The author, born in 1970, is the youngest of three sisters. Their father, Warren Drapkin, departed their Brooklyn townhouse and moved into an upstate Catskills cabin when Sidoti was a year old, leaving their mother, Babette, to raise the three girls on her own. Babette (frequently working three jobs to keep the family afloat) and her daughters were a combustible mix. “The second [Babette’s] home,” Sidoti writes, “she’s on edge—high-strung, agitated, dodgy like a chihuahua, small and nonintimidating but with a loud bark.” Lisa, the oldest, was the most volatile, constantly fighting with her mother, both verbally and physically. Middle sister Maddy was the most self-centered of the trio, and the author was the peacemaker who sought refuge from the fighting curled up among her mother’s collection of tall potted plants, humming quietly to herself. In the late 1970s, Babette’s mother, Grandma Elise, convinced her daughter to move the quartet to a West 15th Street loft in Manhattan, just blocks away from her own studio.
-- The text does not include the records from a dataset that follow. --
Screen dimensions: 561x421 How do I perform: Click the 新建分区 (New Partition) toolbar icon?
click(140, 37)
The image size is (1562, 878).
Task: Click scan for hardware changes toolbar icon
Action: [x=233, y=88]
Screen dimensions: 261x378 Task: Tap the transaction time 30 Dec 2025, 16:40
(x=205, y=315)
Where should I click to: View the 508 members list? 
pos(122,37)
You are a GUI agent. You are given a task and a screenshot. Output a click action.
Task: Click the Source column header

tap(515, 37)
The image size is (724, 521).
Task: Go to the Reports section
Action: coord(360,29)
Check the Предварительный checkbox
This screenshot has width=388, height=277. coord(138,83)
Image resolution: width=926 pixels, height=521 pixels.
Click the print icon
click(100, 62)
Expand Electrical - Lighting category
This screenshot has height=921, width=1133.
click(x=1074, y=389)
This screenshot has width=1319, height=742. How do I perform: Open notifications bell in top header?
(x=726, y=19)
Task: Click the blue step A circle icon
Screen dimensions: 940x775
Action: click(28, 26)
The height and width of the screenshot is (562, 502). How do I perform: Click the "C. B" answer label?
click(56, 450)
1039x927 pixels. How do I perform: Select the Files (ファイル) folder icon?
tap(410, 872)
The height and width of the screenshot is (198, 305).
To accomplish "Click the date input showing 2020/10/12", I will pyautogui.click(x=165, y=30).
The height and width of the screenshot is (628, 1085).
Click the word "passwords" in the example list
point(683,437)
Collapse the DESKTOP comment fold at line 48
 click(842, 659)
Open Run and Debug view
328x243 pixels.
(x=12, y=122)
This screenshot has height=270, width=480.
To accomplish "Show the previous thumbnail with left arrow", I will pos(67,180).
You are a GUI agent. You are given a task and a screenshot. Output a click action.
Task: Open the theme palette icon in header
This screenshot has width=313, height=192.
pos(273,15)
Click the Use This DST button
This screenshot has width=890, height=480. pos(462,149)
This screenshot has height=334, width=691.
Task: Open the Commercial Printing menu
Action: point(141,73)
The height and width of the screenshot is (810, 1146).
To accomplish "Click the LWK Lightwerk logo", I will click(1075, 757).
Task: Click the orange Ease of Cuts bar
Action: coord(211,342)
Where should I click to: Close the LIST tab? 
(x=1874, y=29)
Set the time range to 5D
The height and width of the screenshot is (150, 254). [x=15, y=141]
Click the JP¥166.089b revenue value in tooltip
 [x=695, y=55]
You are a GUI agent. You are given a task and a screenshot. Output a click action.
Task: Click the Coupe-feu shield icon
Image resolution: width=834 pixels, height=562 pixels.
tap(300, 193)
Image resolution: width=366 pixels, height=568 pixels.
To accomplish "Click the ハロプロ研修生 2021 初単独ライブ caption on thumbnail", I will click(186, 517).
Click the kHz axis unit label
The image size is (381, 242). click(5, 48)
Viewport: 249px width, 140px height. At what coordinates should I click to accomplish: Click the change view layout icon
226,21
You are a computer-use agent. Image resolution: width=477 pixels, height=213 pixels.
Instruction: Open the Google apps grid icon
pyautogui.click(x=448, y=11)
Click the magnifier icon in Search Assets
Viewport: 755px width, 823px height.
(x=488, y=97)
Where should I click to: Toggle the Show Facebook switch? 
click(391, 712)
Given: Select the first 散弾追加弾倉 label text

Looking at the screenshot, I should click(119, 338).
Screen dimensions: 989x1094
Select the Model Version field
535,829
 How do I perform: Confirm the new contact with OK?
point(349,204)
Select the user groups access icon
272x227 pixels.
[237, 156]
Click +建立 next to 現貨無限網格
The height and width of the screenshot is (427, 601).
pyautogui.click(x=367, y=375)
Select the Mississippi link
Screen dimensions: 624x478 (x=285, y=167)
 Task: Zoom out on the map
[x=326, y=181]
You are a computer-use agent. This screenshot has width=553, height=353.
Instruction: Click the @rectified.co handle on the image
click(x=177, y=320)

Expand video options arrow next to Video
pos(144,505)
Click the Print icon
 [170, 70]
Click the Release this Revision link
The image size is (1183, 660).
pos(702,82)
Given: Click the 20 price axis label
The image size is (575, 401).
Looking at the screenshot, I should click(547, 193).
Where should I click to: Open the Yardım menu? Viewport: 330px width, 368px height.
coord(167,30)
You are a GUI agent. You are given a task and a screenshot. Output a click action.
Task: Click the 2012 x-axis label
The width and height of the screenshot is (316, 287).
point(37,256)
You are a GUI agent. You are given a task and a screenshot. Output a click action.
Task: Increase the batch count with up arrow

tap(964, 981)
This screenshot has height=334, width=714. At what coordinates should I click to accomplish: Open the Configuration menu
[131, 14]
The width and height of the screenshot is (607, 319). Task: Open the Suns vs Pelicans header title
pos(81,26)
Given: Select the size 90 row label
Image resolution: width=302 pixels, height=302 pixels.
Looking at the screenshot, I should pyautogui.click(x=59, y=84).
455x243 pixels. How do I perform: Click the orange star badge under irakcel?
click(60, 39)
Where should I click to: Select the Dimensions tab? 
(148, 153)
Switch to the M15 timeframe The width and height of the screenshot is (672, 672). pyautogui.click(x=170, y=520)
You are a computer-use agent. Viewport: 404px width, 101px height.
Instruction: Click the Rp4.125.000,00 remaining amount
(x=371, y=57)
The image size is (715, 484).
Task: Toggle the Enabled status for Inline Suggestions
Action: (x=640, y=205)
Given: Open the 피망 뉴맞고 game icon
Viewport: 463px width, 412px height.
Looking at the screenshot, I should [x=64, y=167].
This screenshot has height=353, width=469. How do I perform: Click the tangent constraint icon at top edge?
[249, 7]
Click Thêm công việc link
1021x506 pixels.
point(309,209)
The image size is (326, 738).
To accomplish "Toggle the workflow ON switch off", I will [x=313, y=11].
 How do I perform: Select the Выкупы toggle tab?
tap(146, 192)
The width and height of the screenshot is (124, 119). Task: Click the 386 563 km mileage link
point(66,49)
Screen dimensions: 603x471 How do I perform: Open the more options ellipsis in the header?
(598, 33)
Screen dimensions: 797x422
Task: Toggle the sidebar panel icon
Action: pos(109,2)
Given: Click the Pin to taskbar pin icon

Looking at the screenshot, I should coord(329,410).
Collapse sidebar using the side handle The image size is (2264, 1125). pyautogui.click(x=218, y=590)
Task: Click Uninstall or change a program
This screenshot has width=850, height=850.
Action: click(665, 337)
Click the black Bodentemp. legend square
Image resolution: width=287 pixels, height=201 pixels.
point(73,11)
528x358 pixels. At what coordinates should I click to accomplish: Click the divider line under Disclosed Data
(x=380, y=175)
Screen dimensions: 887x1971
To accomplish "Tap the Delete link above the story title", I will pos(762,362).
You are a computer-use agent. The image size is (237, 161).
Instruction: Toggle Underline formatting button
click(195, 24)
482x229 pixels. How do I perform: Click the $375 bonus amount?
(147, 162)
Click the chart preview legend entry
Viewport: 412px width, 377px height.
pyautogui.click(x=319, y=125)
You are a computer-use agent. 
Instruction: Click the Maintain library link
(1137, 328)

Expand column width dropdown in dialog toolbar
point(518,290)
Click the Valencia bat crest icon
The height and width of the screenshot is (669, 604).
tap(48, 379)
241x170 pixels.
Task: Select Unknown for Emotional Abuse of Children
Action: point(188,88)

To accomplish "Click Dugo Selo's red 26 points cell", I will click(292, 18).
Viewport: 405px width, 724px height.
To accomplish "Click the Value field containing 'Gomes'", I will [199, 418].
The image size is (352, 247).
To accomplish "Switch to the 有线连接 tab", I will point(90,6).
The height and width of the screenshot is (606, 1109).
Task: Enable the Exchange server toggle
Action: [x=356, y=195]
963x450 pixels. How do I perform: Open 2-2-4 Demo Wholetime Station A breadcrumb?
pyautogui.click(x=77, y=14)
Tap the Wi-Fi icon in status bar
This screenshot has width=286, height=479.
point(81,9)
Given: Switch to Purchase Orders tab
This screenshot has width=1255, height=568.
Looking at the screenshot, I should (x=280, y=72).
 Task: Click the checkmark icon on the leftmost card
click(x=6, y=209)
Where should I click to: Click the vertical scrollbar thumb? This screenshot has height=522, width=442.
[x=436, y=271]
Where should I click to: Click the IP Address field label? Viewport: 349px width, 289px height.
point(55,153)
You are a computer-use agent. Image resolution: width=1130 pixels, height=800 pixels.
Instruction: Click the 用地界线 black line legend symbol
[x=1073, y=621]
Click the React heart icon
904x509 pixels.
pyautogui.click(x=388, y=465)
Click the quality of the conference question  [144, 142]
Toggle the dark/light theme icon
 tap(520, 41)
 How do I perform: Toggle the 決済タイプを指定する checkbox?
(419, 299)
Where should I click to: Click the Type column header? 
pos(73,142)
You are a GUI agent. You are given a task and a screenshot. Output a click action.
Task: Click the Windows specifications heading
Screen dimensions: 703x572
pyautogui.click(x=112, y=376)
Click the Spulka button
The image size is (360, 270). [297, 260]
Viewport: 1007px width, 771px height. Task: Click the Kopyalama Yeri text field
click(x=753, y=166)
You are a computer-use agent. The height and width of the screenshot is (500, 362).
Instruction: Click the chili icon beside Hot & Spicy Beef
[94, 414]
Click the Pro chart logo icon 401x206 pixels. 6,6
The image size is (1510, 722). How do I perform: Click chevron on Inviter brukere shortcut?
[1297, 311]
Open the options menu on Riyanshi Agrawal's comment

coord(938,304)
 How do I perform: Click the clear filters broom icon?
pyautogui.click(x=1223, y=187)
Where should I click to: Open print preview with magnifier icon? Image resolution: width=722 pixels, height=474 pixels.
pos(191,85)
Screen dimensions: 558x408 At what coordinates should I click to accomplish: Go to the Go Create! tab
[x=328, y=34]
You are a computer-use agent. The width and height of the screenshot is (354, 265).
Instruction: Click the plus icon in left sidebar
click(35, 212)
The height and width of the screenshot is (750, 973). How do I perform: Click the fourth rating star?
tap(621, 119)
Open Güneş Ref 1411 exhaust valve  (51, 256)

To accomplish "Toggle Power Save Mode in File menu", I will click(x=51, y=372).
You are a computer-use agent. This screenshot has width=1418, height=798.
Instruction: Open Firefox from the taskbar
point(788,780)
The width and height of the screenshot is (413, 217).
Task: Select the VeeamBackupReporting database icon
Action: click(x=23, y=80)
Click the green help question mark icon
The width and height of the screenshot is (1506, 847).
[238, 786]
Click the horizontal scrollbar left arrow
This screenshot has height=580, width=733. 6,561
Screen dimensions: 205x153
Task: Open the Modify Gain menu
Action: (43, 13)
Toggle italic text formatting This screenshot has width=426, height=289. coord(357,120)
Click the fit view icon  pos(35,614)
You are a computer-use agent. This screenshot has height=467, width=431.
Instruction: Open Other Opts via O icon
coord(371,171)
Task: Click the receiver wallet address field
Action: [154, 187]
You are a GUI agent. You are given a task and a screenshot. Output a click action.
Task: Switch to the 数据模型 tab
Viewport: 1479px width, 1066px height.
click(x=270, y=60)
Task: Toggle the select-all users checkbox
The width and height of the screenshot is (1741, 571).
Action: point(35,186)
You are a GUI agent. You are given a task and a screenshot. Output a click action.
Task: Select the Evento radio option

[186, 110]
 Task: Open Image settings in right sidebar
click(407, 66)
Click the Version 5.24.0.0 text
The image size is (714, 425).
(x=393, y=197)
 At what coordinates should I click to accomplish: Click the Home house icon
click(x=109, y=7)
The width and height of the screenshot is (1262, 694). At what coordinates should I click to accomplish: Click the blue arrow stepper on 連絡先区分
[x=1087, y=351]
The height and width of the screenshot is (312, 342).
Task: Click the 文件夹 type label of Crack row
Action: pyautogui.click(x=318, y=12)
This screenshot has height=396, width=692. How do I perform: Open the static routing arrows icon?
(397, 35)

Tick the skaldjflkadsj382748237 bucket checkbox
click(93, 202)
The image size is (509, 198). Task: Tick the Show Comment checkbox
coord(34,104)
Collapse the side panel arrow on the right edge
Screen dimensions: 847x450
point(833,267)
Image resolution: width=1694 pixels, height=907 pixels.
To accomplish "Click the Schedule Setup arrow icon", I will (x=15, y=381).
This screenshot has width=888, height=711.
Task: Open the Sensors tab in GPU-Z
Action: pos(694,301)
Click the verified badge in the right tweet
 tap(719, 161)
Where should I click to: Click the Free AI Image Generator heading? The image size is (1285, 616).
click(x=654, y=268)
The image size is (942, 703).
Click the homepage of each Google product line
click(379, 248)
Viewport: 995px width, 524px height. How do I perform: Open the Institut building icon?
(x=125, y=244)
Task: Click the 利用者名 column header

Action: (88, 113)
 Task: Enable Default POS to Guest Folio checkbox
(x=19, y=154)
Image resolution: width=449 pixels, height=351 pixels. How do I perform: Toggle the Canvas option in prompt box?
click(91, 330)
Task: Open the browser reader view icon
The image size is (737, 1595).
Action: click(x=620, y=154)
The eccentric, thrice-married Elise, a poet and artist, now permanently settled down with American Poet Laureate Stanley Kuntz, provided the emotional support and guidance Sidoti lacked at home. Elise also introduced her to smoking—because women “…deserve to have something just for ourselves.” The author writes in the present tense, bringing readers directly into her life’s impactful moments, weaving a narrative around loving but difficult relationships with the people she cares about most. In lyrical, at times searing, prose, she captures her core loneliness. Her story is a riveting intergenerational tale of women doing the best they can, sometimes failing painfully. Her search for healing leads her to yoga (which occupies a bit too much of the memoir), meditation, and a bit of mysticism. Touchingly, her meditative chants recall her soothing childhood humming.
A stylish and substantial remembrance with poignantly memorable characterizations.